[What this task involves] Pictures aside, repeat every record below exactly.

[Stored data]
————
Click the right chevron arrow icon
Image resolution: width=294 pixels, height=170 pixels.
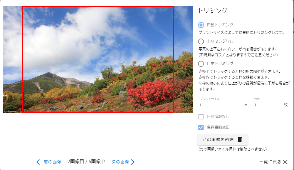(x=133, y=162)
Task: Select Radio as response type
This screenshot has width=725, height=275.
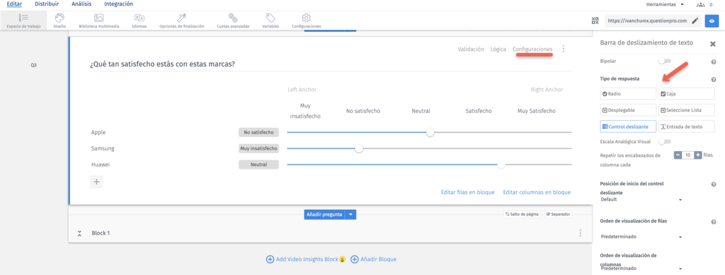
————
[Expected answer]
Click the right chevron arrow icon
Image resolution: width=294 pixels, height=170 pixels.
(x=133, y=162)
Task: Select Radio as response type
This screenshot has width=725, height=275.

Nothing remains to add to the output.